--- Extrait fourni ---

Tarifs réglementés du gaz : "une entrave à la concurrence"
Depuis plusieurs années, un débat récurrent sur l'existence de tarifs réglementés sur les marchés de l'énergie français, et dans le cas présent, sur celui du gaz naturel, a émergé en France. Un nouvel épisode a eu lieu le 12 avril 2016. L'avocat général de la Cour de Justice de l'Union Européenne (CJUE) a rendu ses conclusions sur la question : l'existence de tarifs réglementés du gaz constitue une entrave à la réalisation d’un marché du gaz naturel concurrentiel.
Dans quelles mesures cette conclusion menace-t-elle l'existence de tarifs réglementés du gaz naturel en France ?
Une contestation des tarifs réglementés par les fournisseurs concurrents du fournisseur historique
C'est l'Anode - Association nationale des opérateurs détaillants en énergie - qui regroupe les fournisseurs alternatifs au fournisseur historique Engie (Ex-GDF-Suez), qui est à l'origine du renvoi préjudiciel de l'affaire devant la CJUE par le Conseil d'Etat.
L'Anode a saisi à maintes reprises le Conseil d'Etat sur le calcul des tarifs réglementés et sur leurs évolutions. Et le Conseil d'Etat lui a plusieurs fois donné raison et annulé quatre décrets tarifaires concernant l'augmentation du prix du gaz entre 2011 et 2012. En effet, les tarifs réglementés sont construits pour couvrir l'ensemble des coûts supportés par l'opérateur historique (Engie, GDF-Suez à l'époque) pour la fourniture du gaz naturel. Or, l'augmentation des tarifs réglementés ne couvrait pas ces coûts. Concrètement, l'annulation de ces décrets a donné lieu à des rattrapages tarifaires sur les factures de gaz des consommateurs.

---

● Consigne écrite A
Veuillez recopier le passage du texte sur les tarifs réglementés du gaz, en commençant à "Depuis plusieurs années, un" et en terminant à "gaz naturel concurrentiel.".
● Consigne écrite B
Répondez aux questions suivantes à partir du texte sur les tarifs réglementés du gaz :
(i) À quelle date l'avocat général de la CJUE a-t-il rendu ses conclusions ?
(ii) Combien de décrets tarifaires le Conseil d'État a-t-il annulés ?
(iii) Sous quel ancien nom le fournisseur historique Engie est-il désigné ?

--- Extrait de données ---

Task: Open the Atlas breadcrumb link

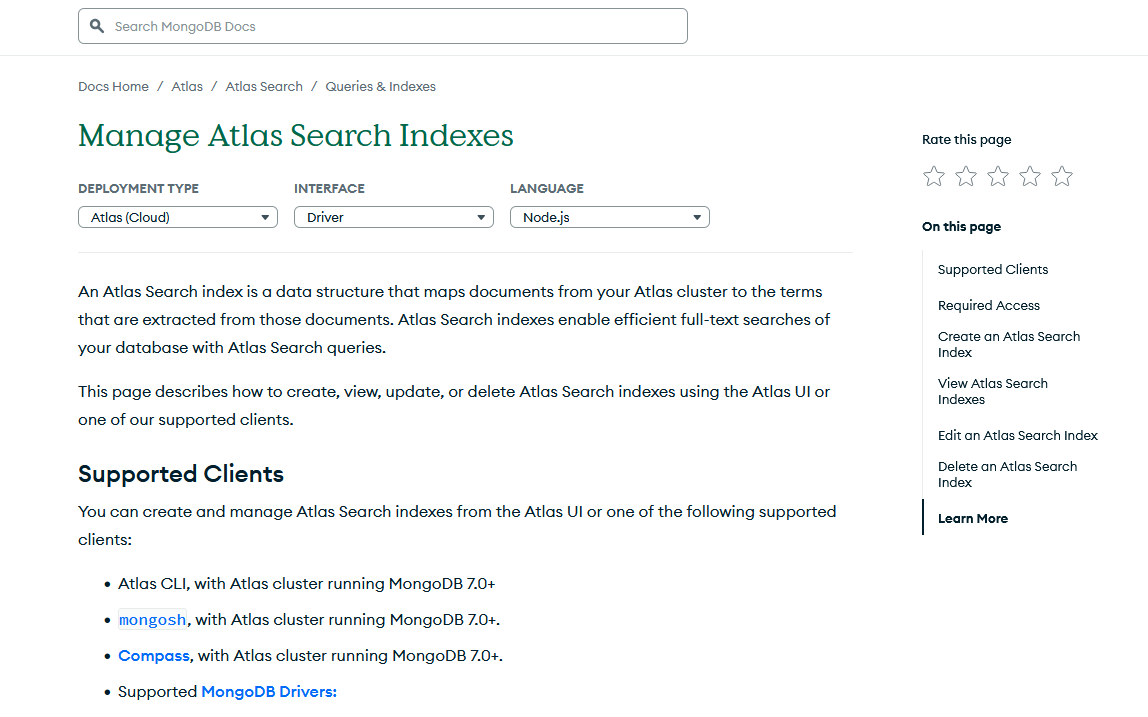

---

● Solution A
Depuis plusieurs années, un débat récurrent sur l'existence de tarifs réglementés sur les marchés de l'énergie français, et dans le cas présent, sur celui du gaz naturel, a émergé en France. Un nouvel épisode a eu lieu le 12 avril 2016. L'avocat général de la Cour de Justice de l'Union Européenne (CJUE) a rendu ses conclusions sur la question : l'existence de tarifs réglementés du gaz constitue une entrave à la réalisation d’un marché du gaz naturel concurrentiel.

● Solution B
(i) Le 12 avril 2016.
(ii) Quatre.
(iii) GDF-Suez.